In a recent blog post Greenblatt noted that as part of an effort to “re-energize” the “frayed” black-Jewish alliance, he chose to hold his first ADL “leadership retreat” of top professional staff and lay leaders last month in the American South “rather than hunker down near our headquarters in Manhattan.” The group gathered in Atlanta, visiting Rev. Martin Luther King’s Ebenezer Baptist Church, then went on to Montgomery and Selma, where they walked across the Edmund Pettus Bridge, the same one MLK marched across 50 years ago.
Participants said the retreat displayed both Greenblatt’s flair and substance, giving a renewed emphasis to the core cause of human rights and racial justice.
“I believe in institutions and in finding ways to do our work better,” ways that resonate with the current generation, Greenblatt said. He noted ADL’s longstanding approach of combining the universal and the particular, fighting anti-Semitism and advocating for all forms of civil rights. “We do best for ourselves when we’re there for others, and vice versa,” he said. “That dual approach speaks to a bold, brave mission.”
Making Israel’s case today is more complicated than in the past, he acknowledged, and requires more sophistication. “Anti-Semitism is very real now,” he said, particularly in parts of Europe and South America. And Israel, he said, is the proxy for much of the hatred of Jews. “Make no mistake — anti-Zionism is anti-Israel.

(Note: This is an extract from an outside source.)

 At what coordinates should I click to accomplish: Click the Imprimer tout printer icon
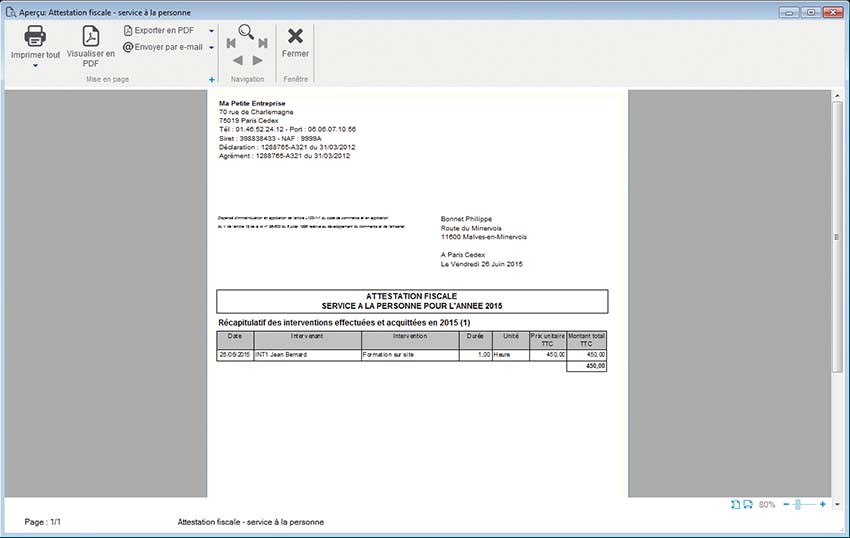(35, 36)
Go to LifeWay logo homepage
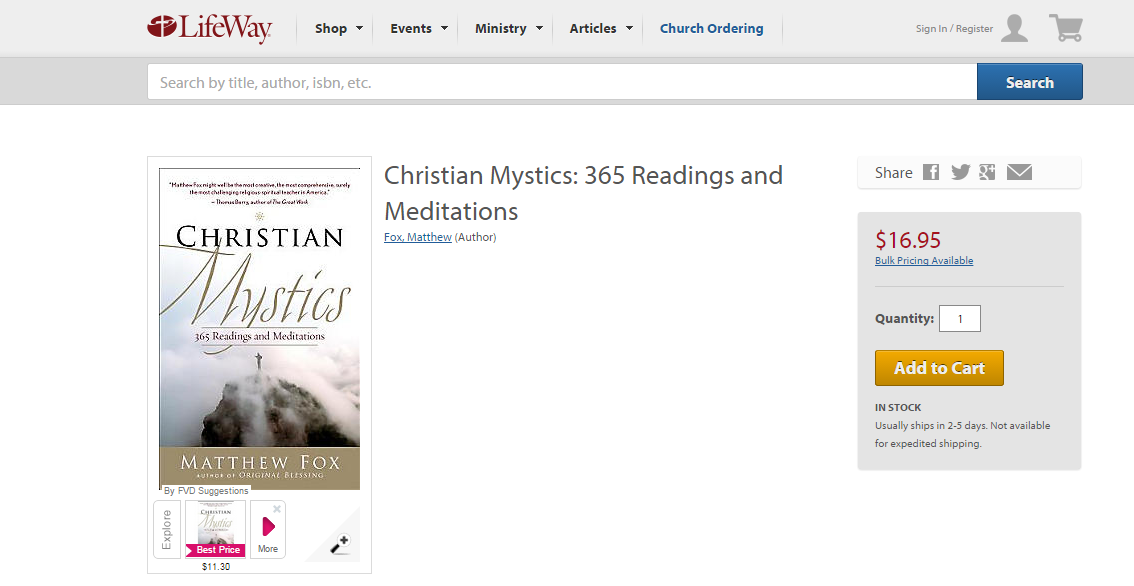Screen dimensions: 1134x586 (x=210, y=28)
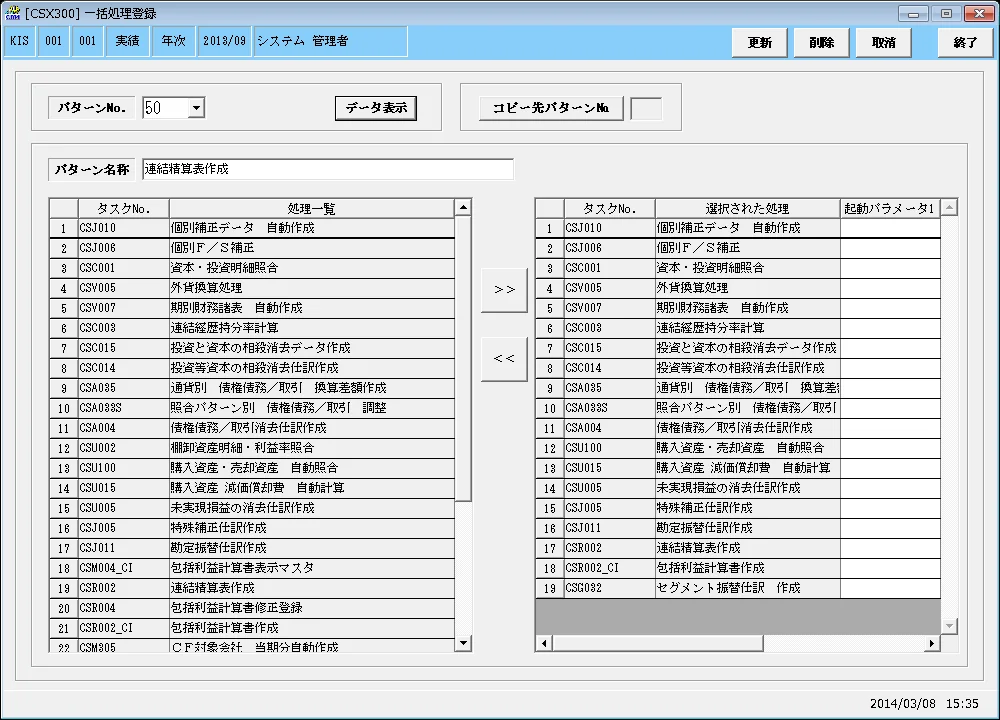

Period.”
He acknowledged that “we have work to do to better connect with the next generation.” His description of what is needed reveals Greenblatt’s blend of ideology and business acumen: “It’s about adopting and harnessing the technologies available to us, adapting to the times, and delivering our fact-based, reasoned approach in a cost-effective way that drives for the highest rate of return.”
Greenblatt bemoaned the lack of civility within our community when it comes to disagreeing about Israel, seen most notably during the debate over the Iran nuclear deal. “When Jews attack other Jews,” he said, “the anti-Semites win.” He characterized ADL as “at the forefront of an approach that is reasoned but relentless, temperate but tenacious, fact-based but ferocious, tempered but not timid.” (I couldn’t tell if his string of powerful alliterations was spontaneous or memorized; either way it was impressive.)
In discussion, one senses Greenblatt’s frustration with an Israeli government that has become increasingly isolated internationally for its policies regarding the Palestinians. Publicly he stresses the importance for ADL to be “an effective advocate for Israel” while “holding it to a high standard” of democracy.
Several times he mentioned how fortunate he feels to be doing the work he now does. He spoke of his commitment to see the ADL continue and thrive, recognizing the need to inspire as well as inform. “We are well served by facts,” he said, “but facts aren’t enough. Our work requires the force of personality.”
Just what will that personality be like going forward?
Remarkably, for the last three decades the ADL, with its hundreds of professional and lay leaders and large network of regional and international offices, was synonymous with one man, Abe Foxman. Greenblatt doesn’t appear to aspire to that model. He emits a low-key confidence, and a deeply thoughtful, collaborative manner. How his approach plays out in the future could have a major impact not only on the ADL but on the next generation of American Jews in how they relate to anti-Semitism, Israel and social justice for all.